Juggling it all takes a lot of work, and that is why the quality and happiness of your employees can sometimes be seen as the most important factor behind a successful enterprise. Making sure your employees are doing their best work goes far beyond hiring the right talent. You need to make sure that talent is being put to use in the right places.

One essential tool for talent management is the performance review, but it needs to be used correctly in order to reach its full potential.

Here are nine ways to conduct more effective performance reviews:

1. Use a form to gather feedback - When collecting feedback from the employee's superiors and subordinates, use a form that asks specific questions and provides some multiple choice answers and some room for free form reviews. This will make it easier for the people filling them out as well as easier for you to provide the feedback to the employee.

2. Always start and end with positive feedback - Sometimes when providing evaluations to employees, managers focus on the negative areas that need improvement. But it is important to start and end with some positive feedback so that your employee feels valued, even if he is imperfect.

3. Provide specific examples - Always use specific examples in your feedback of both the positive and negative work the employee has done. This will make the critique more effective and give the employee assurance that it is based on the employee's work and not someone's bias or personal feelings.

4. Go up the ladder and down - It is very important to give subordinates the chance to review their superiors, as well as vice versa. How a manager runs his team and how that team feels about the manager is just as important as how the manager feels about his team.
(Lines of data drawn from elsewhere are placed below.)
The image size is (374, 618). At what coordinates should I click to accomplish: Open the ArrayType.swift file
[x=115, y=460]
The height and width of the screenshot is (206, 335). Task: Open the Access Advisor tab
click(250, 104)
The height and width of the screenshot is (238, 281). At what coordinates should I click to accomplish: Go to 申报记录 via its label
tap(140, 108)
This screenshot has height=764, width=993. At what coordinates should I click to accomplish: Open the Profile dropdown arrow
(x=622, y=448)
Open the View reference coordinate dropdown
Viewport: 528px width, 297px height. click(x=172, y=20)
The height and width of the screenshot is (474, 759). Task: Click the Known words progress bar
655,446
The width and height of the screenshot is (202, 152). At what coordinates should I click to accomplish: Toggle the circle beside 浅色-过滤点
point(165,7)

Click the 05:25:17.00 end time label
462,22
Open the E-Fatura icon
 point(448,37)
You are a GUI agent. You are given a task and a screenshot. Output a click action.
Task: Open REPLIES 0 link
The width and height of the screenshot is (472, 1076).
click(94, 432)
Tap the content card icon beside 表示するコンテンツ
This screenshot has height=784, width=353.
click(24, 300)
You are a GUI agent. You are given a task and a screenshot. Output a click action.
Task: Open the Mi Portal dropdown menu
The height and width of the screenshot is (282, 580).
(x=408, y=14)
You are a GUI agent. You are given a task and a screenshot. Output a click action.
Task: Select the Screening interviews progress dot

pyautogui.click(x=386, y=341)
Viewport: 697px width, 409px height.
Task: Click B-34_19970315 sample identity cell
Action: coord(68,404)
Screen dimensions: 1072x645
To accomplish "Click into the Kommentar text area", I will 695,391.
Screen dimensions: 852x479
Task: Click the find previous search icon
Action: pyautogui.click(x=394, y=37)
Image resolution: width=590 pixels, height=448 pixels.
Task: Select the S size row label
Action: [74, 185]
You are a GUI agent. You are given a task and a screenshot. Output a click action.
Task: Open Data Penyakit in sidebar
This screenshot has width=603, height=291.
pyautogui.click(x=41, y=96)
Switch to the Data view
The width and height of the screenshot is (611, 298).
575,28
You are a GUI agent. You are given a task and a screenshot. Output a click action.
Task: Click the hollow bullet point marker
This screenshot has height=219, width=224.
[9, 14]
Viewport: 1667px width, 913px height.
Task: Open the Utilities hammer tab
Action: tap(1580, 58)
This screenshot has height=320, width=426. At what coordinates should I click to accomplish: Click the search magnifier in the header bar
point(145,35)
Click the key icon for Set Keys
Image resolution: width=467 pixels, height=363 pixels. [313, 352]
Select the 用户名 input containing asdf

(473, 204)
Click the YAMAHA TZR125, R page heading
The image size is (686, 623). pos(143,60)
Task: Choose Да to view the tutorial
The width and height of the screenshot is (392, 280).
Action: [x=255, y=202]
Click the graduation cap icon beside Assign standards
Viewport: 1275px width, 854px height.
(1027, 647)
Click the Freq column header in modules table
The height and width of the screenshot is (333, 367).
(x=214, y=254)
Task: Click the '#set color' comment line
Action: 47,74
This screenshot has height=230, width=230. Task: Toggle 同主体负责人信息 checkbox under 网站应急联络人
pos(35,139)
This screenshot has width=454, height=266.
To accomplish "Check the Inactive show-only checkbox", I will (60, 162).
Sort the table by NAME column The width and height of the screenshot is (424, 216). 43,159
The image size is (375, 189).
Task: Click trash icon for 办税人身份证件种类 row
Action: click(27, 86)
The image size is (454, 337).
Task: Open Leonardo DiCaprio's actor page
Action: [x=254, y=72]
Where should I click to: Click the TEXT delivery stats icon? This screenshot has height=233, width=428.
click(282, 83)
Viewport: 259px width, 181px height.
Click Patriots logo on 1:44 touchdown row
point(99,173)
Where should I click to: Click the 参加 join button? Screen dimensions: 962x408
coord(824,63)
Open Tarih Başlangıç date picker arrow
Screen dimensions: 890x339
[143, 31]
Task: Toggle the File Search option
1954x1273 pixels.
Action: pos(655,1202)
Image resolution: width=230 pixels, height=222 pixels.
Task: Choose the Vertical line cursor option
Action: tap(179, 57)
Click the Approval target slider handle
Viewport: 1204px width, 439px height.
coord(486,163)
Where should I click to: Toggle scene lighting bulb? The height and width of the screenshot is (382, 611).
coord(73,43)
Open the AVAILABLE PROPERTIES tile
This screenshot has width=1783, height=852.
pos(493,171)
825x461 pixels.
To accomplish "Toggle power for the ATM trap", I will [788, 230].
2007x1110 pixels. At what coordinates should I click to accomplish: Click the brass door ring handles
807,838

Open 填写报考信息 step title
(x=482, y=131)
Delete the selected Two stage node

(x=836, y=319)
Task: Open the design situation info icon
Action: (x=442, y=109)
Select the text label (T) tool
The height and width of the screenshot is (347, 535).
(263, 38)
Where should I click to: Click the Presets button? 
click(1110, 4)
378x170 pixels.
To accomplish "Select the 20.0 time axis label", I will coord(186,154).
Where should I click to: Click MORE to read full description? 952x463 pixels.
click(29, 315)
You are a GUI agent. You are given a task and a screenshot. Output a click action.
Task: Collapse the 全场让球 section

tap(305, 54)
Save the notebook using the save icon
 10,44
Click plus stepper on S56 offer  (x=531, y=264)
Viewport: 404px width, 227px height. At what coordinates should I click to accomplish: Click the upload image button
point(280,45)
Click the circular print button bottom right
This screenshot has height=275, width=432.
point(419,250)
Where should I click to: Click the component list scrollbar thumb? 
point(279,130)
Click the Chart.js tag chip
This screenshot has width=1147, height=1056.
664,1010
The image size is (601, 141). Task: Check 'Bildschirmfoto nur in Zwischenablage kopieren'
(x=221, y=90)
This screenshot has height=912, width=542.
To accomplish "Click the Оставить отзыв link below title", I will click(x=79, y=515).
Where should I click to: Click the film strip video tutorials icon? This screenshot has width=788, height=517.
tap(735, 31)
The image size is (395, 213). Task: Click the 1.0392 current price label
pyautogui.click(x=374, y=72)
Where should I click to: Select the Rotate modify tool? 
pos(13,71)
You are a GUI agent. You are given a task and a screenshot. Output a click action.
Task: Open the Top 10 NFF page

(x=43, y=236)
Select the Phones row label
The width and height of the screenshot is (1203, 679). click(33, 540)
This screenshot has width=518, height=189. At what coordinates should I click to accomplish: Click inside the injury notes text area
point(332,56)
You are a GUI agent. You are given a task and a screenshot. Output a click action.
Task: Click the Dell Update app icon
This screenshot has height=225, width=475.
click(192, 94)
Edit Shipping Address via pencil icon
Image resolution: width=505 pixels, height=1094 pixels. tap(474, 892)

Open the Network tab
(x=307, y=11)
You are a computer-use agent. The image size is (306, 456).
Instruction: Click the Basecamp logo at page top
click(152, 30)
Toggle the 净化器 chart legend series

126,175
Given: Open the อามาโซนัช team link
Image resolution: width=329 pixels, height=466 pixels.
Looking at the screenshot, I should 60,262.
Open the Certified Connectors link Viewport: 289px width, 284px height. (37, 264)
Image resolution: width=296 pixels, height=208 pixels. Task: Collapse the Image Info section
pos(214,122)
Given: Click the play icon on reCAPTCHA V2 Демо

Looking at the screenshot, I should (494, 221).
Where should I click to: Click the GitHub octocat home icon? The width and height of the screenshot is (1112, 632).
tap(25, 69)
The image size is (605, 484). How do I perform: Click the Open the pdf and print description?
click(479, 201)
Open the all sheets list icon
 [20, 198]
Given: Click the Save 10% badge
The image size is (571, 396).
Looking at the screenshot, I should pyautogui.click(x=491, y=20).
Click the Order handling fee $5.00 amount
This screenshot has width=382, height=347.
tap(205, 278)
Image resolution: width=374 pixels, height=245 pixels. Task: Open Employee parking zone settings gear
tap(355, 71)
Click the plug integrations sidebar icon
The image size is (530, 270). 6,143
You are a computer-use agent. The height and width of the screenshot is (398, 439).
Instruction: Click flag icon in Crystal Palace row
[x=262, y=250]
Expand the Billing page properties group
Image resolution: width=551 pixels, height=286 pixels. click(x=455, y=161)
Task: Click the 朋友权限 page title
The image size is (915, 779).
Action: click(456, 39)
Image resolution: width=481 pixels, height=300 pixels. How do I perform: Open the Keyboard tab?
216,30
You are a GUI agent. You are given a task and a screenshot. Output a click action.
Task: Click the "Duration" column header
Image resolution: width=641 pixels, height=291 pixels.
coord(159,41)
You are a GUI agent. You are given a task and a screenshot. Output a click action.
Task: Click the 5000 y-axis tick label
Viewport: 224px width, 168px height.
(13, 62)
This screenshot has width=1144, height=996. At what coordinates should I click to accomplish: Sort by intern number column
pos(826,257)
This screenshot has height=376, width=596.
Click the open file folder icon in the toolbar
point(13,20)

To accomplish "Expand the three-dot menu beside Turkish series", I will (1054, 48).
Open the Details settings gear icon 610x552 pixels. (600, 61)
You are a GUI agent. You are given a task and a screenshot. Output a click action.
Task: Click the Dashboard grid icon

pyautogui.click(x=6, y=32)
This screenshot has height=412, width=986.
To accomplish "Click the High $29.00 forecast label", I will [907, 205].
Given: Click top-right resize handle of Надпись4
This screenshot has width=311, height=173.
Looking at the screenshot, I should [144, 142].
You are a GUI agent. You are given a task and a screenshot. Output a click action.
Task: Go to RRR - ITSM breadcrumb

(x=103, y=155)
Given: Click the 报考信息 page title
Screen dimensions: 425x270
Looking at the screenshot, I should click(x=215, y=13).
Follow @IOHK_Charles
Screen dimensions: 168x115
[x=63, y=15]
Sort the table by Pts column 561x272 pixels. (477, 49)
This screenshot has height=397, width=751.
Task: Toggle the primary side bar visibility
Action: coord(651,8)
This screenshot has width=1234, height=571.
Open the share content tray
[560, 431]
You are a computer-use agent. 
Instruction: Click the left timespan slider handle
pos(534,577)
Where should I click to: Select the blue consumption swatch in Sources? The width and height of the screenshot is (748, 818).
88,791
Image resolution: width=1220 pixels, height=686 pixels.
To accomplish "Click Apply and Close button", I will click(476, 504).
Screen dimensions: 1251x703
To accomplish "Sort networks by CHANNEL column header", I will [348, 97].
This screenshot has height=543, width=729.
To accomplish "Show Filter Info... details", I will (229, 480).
5. Encourage questions - If the performance review doesn't include time for questions, it can feel like a lecture instead of a discussion. Your employee will probably have questions during the review, as well as afterwards. Encourage him to ask both so that he can move forward and improve his work.

6. Focus on behavior over attitude - It might seem like attitude is important - and it is - but because it is so subjective, it is not good to talk about it in a performance review. Don't say "You don't seem to care about showing up late." Say, "We have noticed you often show up late."

7. Be prepared and professional - Don't squeeze in a performance review when you don't have the time. Schedule the appointment in advance, meet in a private office, and don't accept non-urgent interruptions. Allow for more time than you expect and have written reviews from co-workers and superiors in front of you. Do not go off the cuff.

8. Do not argue with the employee - Arguments sometimes crop up in reviews because the employee feels as though she is put on the defensive. If the employee tries to argue with you about something you say, try to shift the argument into a conversation.

9. Look towards the future, not the past - Although the conversation will be largely based on past events, you should focus on ways to improve for the future. You are not seeking retribution for missed deadlines, you are seeking to ensure there are no more of them. Make this clear to the employee as well by talking about the future more than the past.